"""

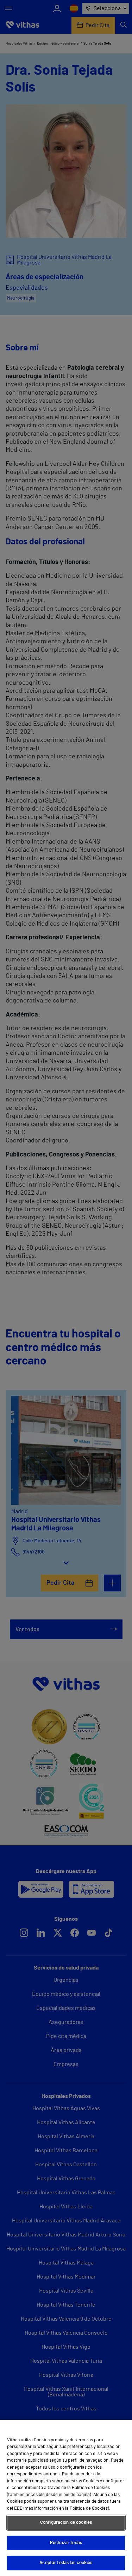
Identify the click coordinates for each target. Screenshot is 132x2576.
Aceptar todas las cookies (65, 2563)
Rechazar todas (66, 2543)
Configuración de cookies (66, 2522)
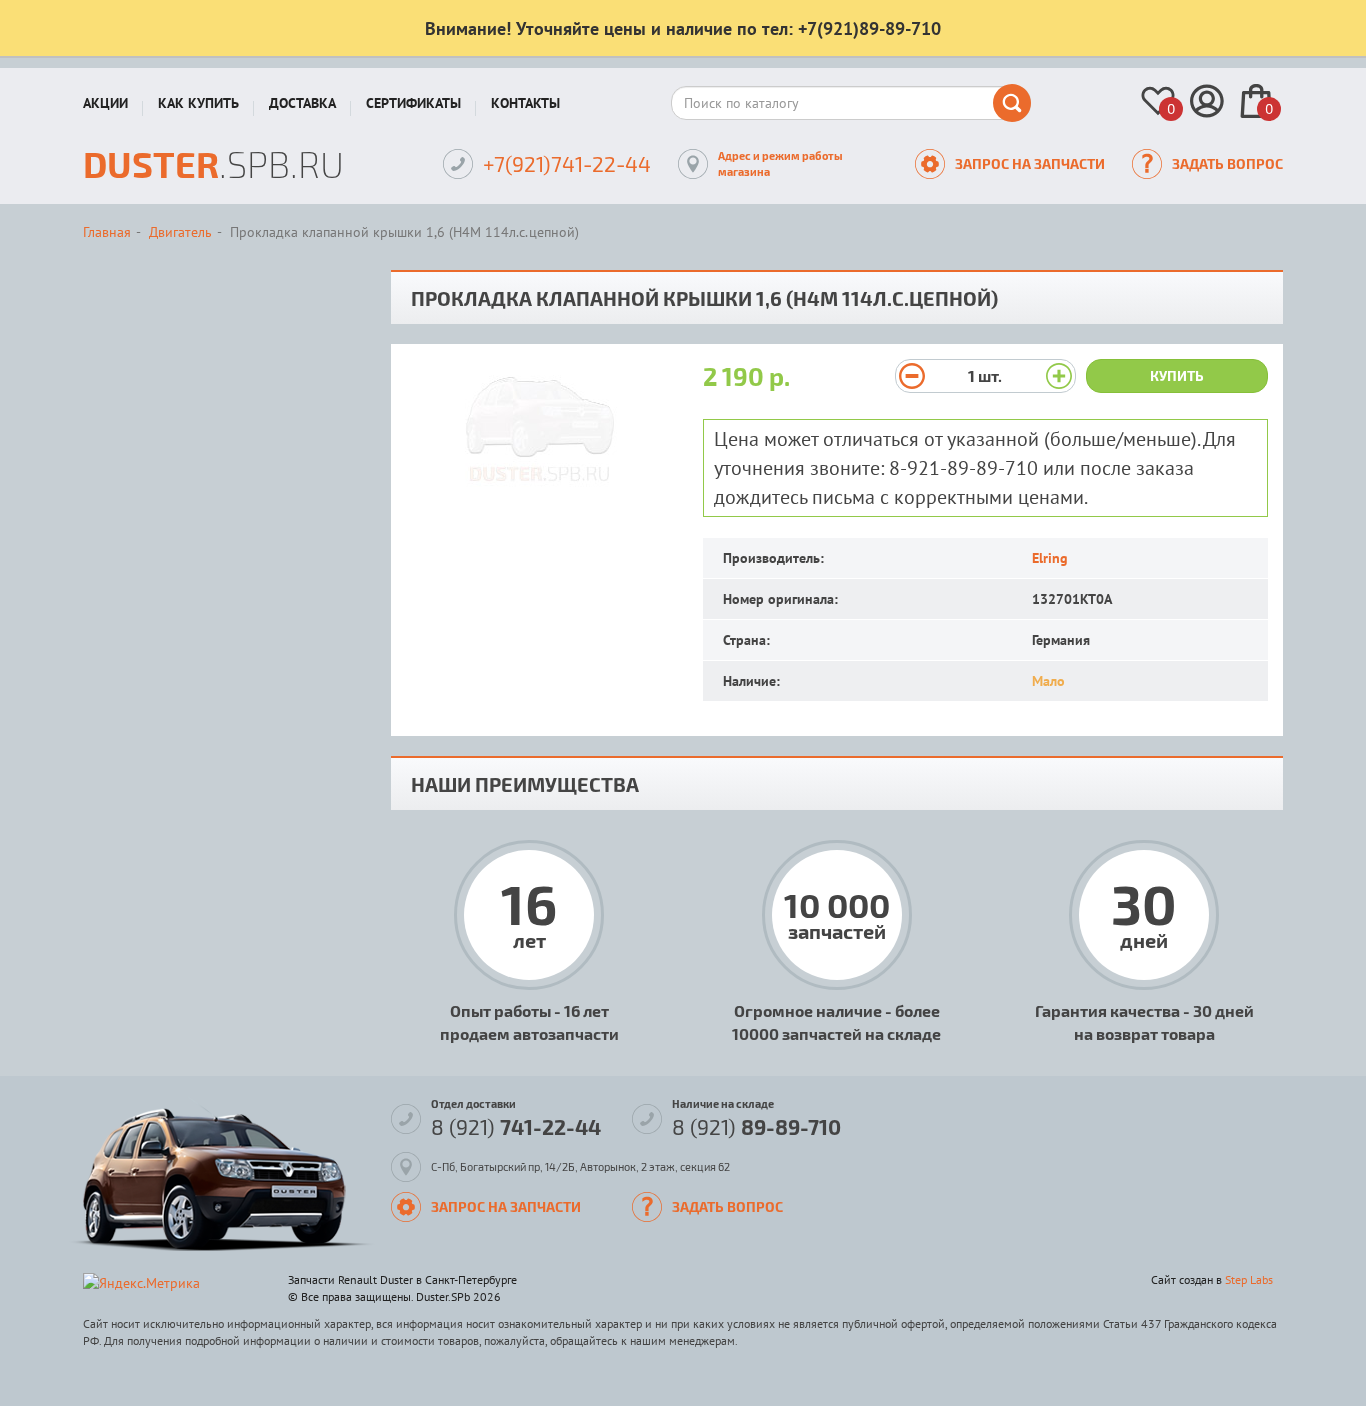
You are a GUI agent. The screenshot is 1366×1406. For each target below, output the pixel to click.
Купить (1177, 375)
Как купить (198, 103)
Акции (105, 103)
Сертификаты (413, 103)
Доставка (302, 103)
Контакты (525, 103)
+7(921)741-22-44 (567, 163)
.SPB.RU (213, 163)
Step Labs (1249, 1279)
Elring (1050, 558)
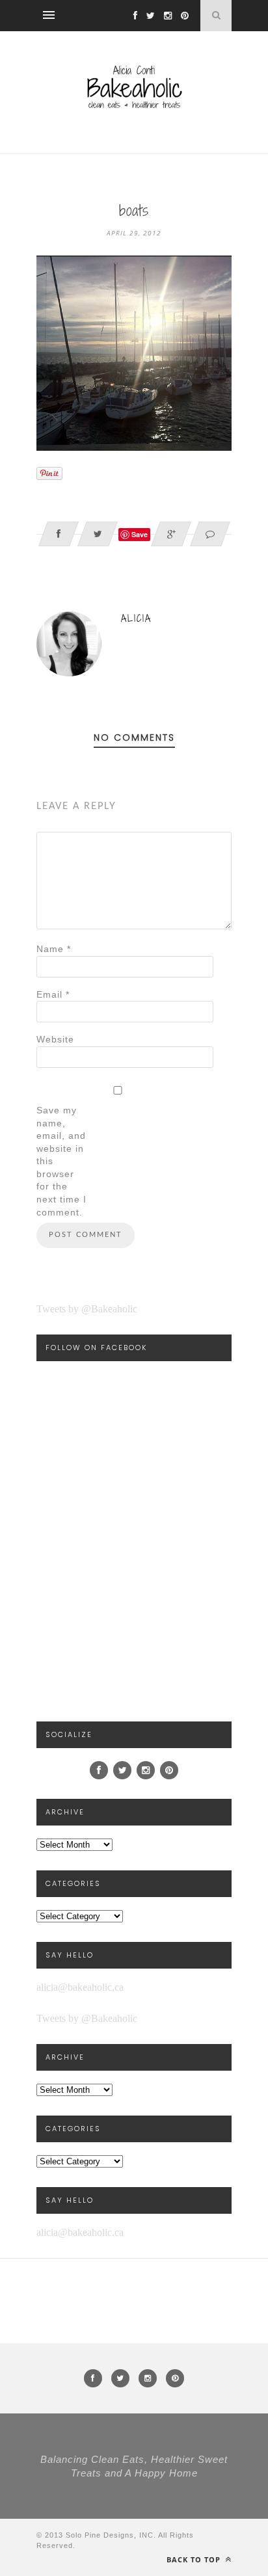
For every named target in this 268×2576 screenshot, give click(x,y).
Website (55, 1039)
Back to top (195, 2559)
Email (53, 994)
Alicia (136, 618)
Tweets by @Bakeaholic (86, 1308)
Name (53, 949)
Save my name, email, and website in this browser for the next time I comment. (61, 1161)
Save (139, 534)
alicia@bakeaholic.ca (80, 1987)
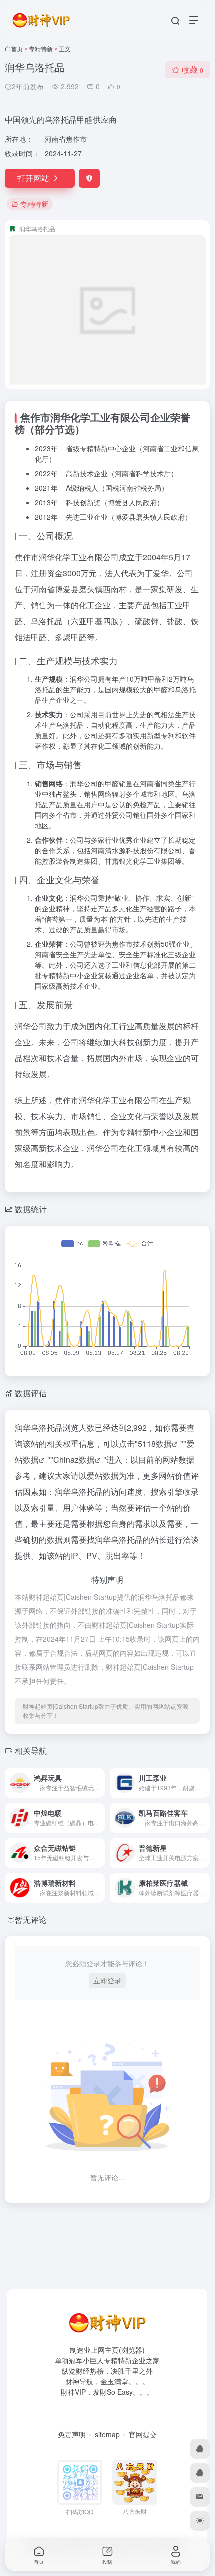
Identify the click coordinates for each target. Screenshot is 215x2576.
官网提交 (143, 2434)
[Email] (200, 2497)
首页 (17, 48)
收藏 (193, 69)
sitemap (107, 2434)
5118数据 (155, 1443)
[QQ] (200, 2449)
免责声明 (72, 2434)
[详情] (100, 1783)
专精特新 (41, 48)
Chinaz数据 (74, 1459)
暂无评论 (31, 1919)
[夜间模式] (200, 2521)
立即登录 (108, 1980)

"""
"""

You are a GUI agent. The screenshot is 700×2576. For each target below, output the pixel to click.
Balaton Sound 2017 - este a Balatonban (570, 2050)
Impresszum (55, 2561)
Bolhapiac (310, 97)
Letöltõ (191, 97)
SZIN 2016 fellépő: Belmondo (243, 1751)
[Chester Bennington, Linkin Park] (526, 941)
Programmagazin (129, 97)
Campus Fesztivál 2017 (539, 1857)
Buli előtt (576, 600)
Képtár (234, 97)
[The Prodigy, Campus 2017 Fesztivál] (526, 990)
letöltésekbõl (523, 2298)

"""
"""

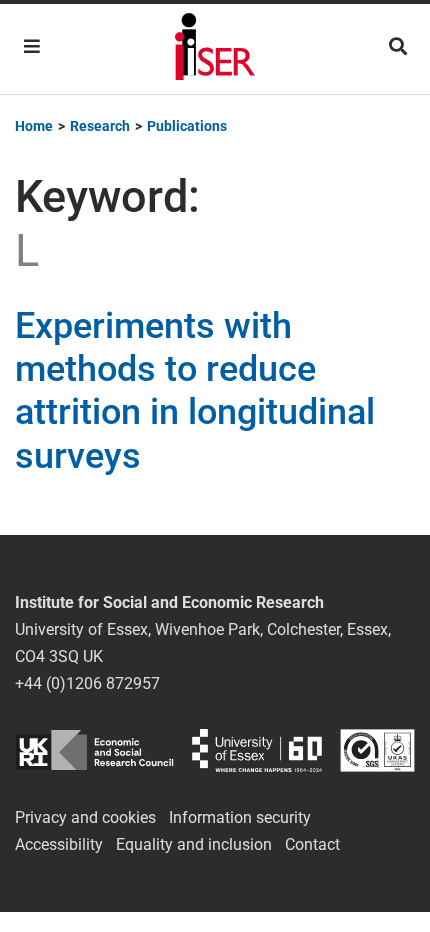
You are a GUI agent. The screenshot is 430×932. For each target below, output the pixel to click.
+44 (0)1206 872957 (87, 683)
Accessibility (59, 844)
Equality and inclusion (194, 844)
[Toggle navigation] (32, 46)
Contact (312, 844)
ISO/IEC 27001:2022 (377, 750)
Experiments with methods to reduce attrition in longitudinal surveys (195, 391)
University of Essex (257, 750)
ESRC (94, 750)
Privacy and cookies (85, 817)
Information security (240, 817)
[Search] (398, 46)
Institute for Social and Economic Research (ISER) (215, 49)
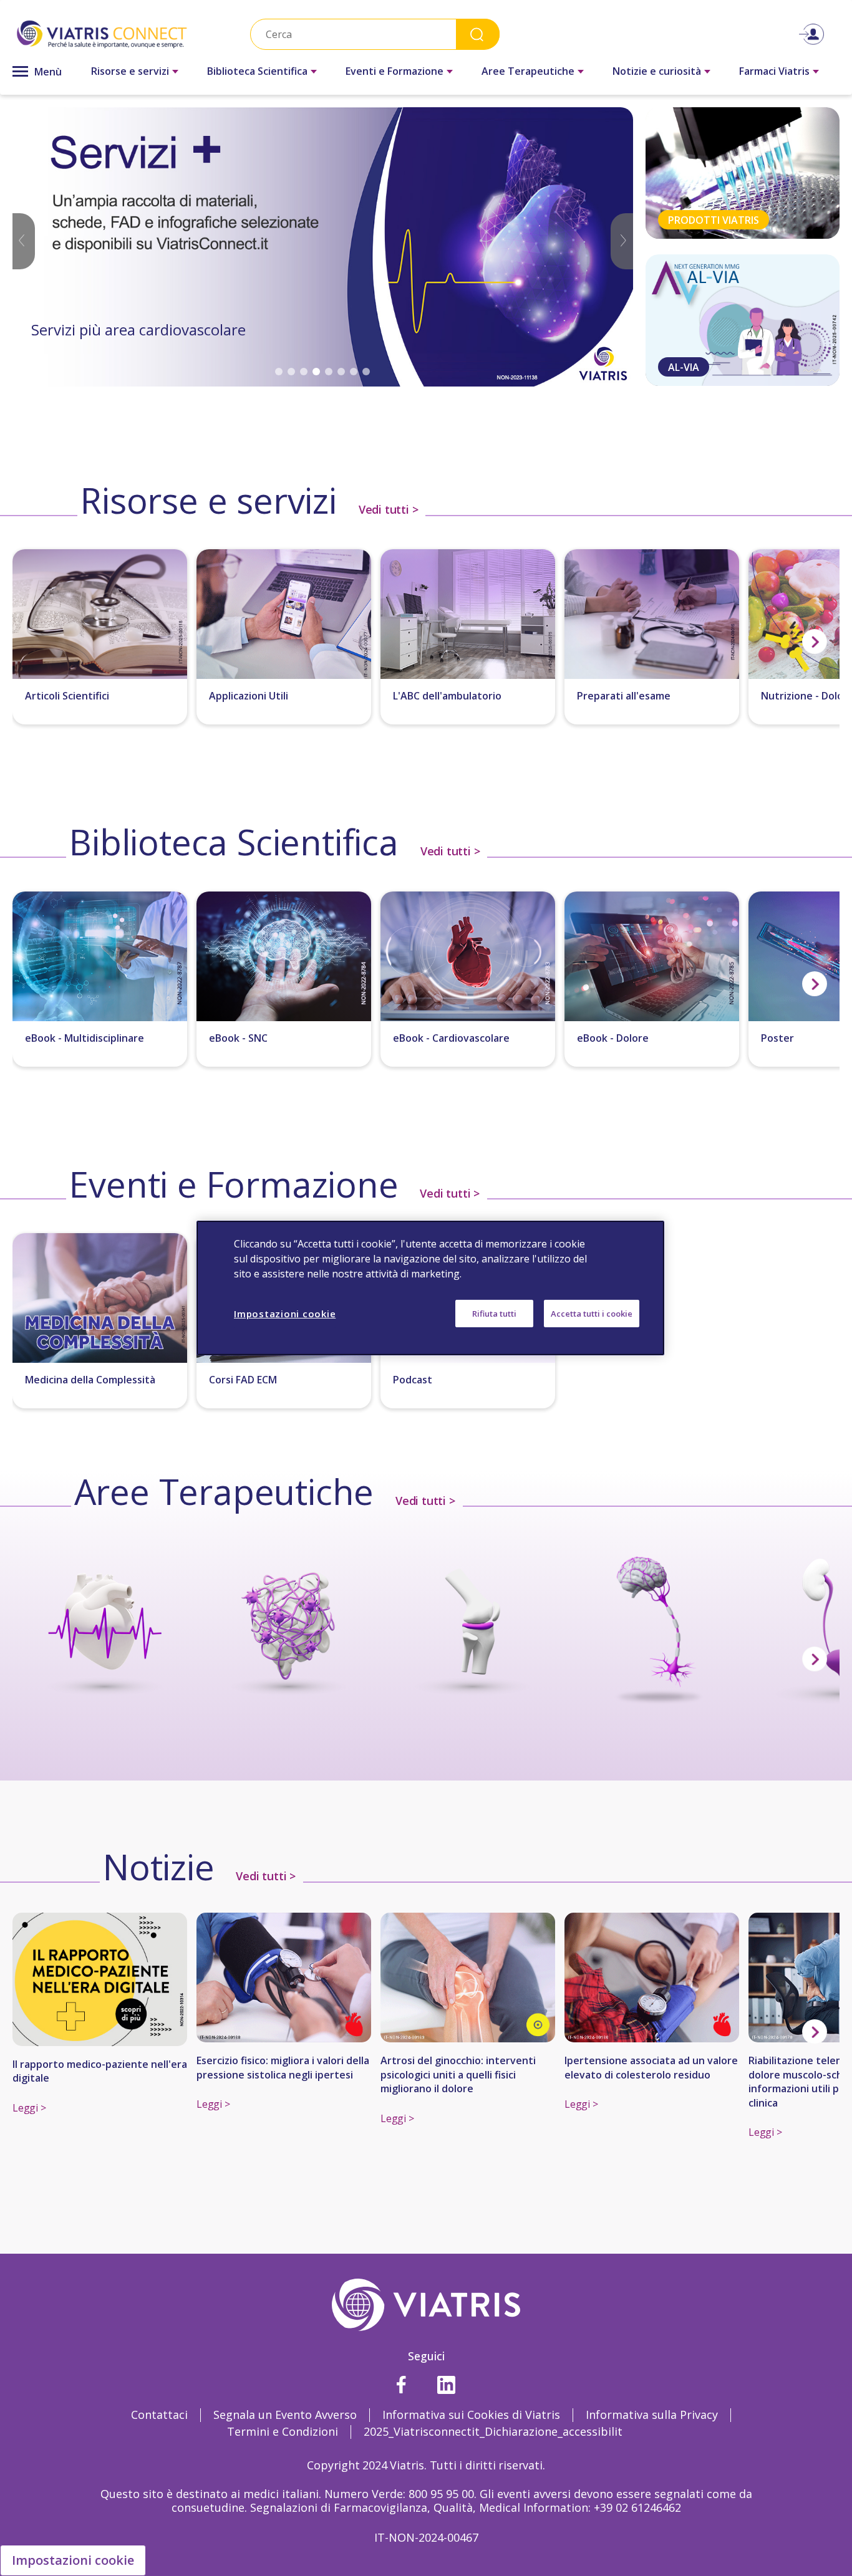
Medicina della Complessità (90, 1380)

"""

Could you transcribe exactly the entries above, but only the lines from the one with "Screenshot is 132x2576." through the one with "Акции (105, 103)", and without pictures?

Identify the click coordinates for each target. Screenshot is 132x2576.
Aceptar todas las cookies (65, 2563)
Rechazar todas (66, 2543)
Configuración de cookies (66, 2522)
You are a GUI agent. The screenshot is 1366×1406. For each target below, output the pixel to click.
Купить (1177, 375)
Как купить (198, 103)
Акции (105, 103)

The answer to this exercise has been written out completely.